What you will do
Below are records; print only the lines from the line containing "You are a computer-use" to the end, both included, reproduced exactly and without the pictures.

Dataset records
========================================
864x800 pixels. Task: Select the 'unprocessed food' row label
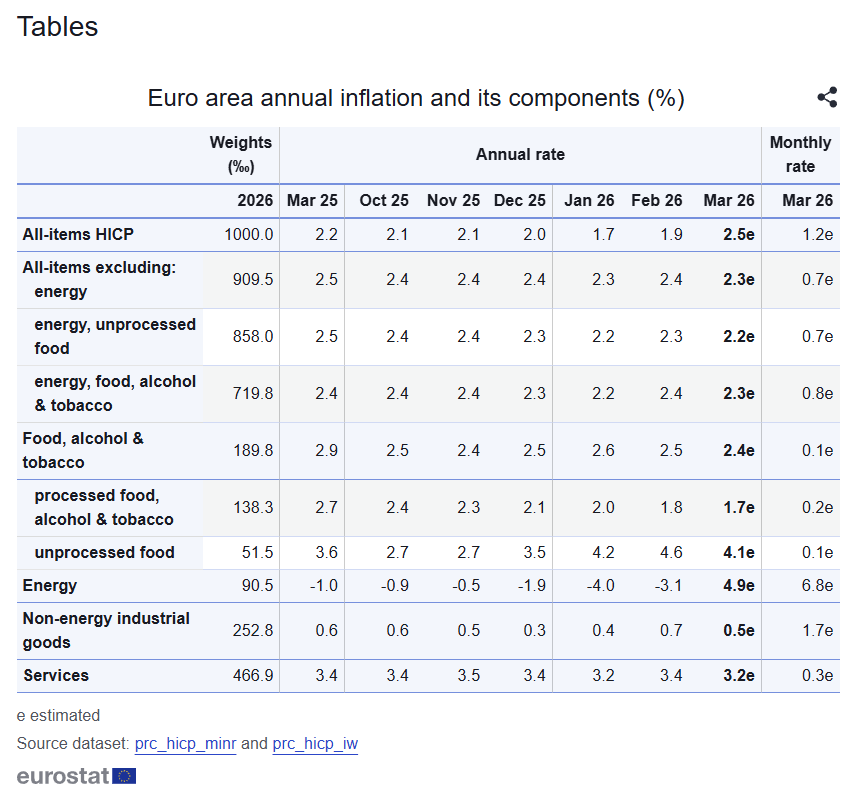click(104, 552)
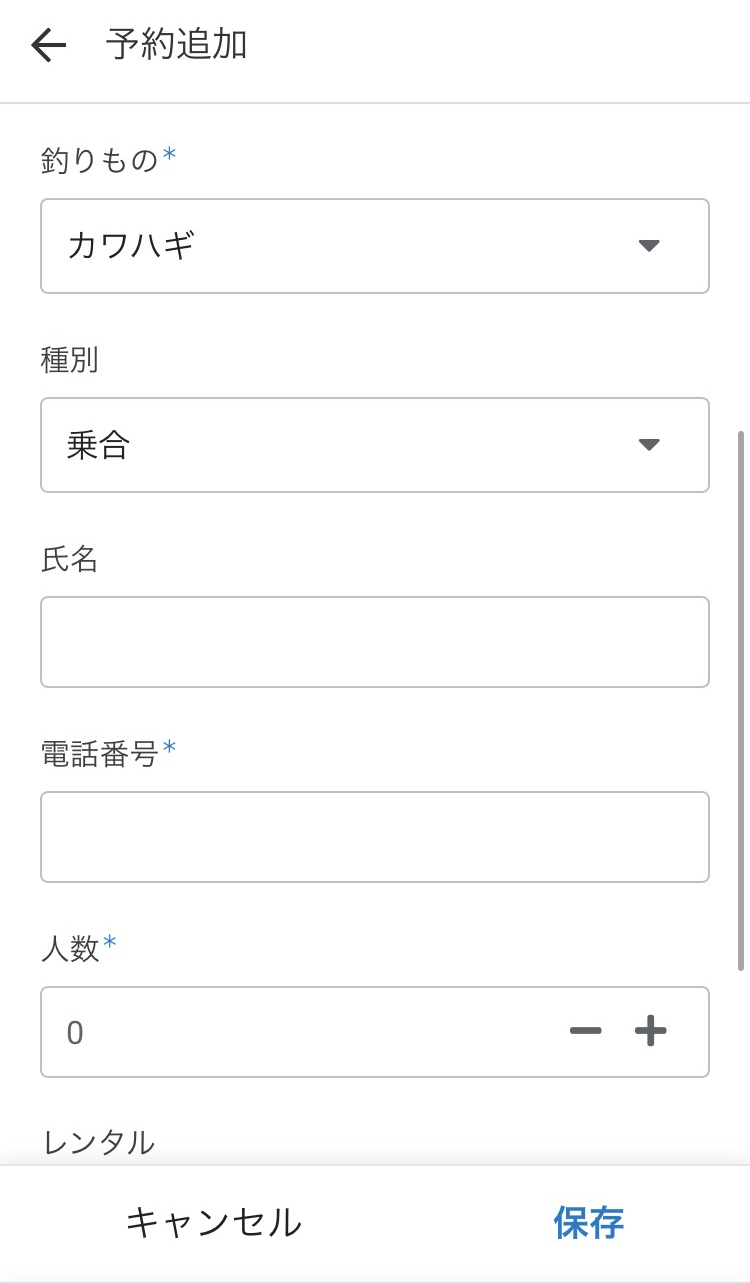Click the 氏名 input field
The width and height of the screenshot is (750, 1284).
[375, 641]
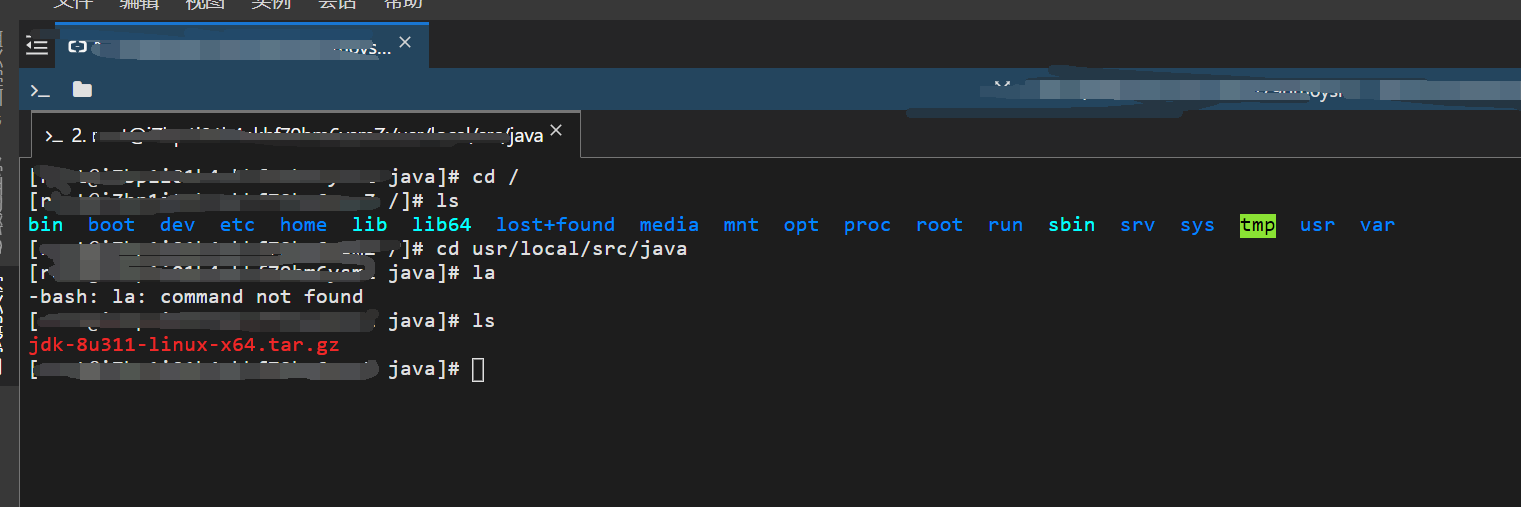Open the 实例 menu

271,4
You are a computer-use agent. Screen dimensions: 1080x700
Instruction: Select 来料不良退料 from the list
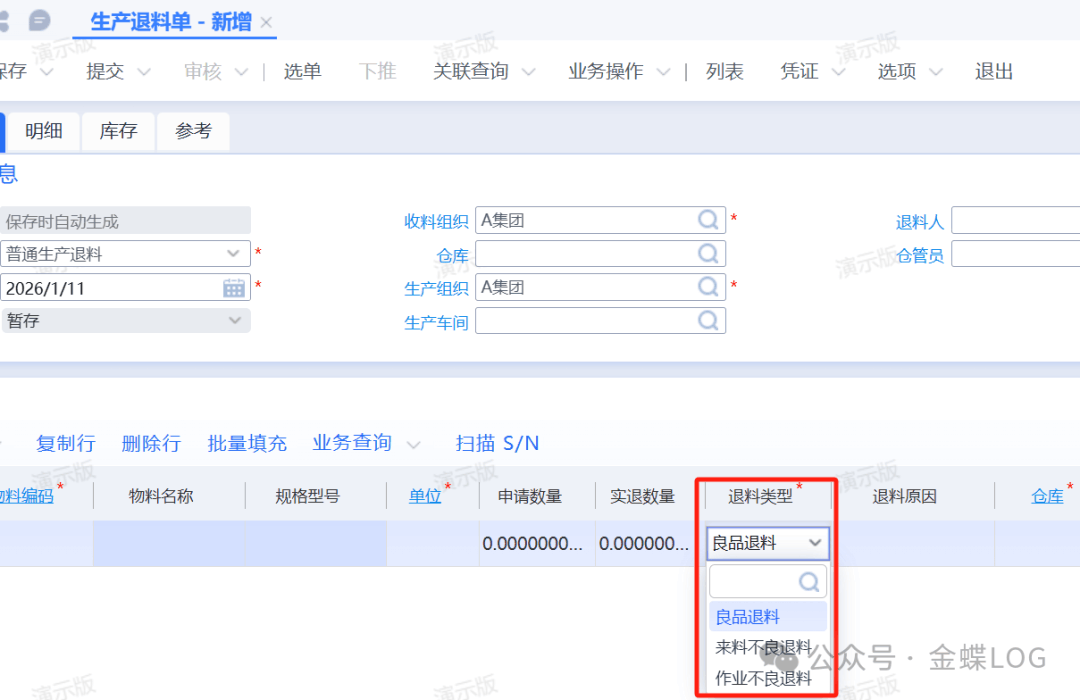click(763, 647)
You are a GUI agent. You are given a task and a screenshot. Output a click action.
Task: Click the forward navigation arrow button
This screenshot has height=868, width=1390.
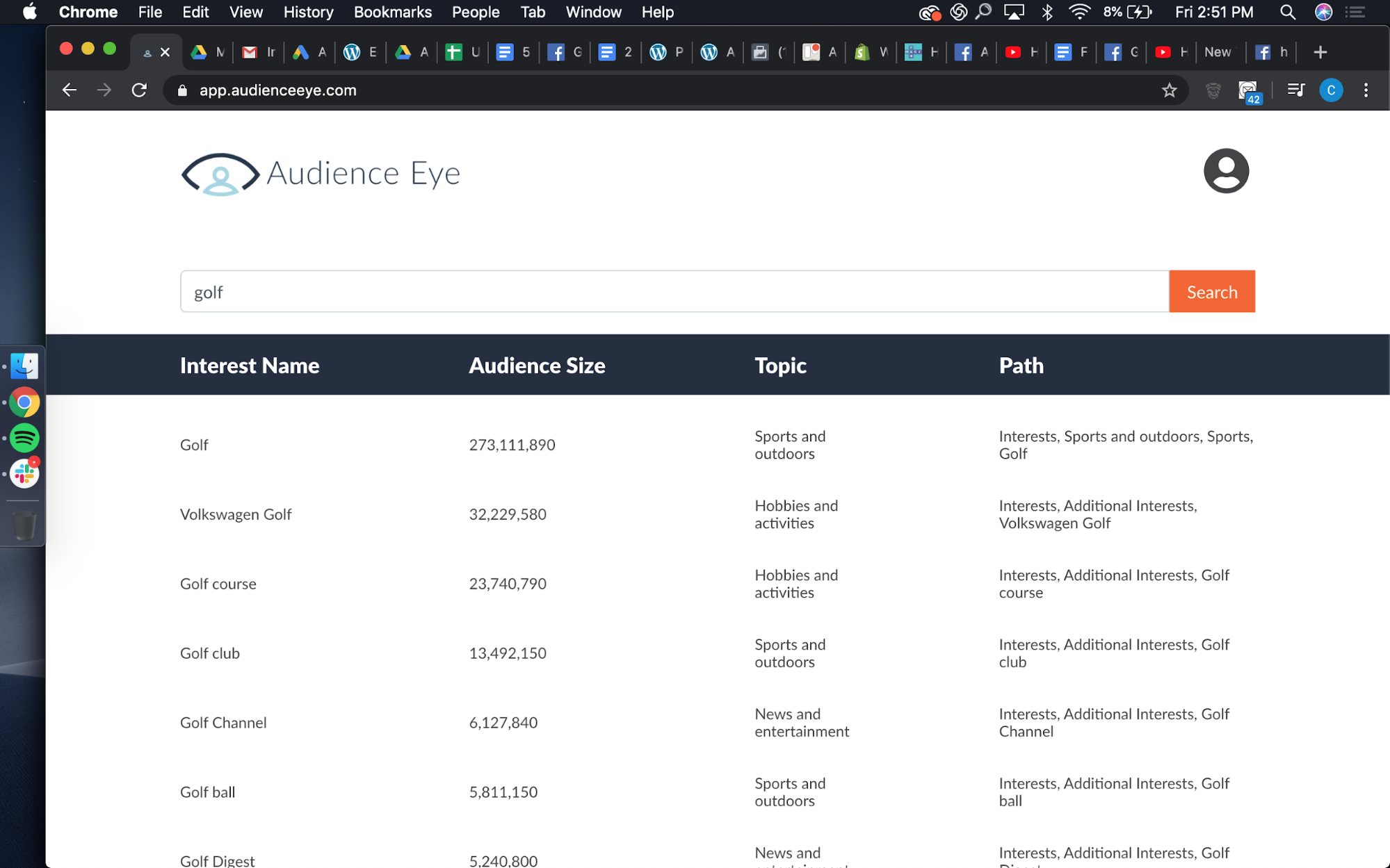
========================================
Completed exercise
You are a computer-use agent. Screen dimensions: 1080x700
Instruction: Select 来料不良退料 from the list
click(763, 647)
You are a GUI agent. You are given a task and a screenshot. Output a click action.
Task: Click the forward navigation arrow button
This screenshot has height=868, width=1390.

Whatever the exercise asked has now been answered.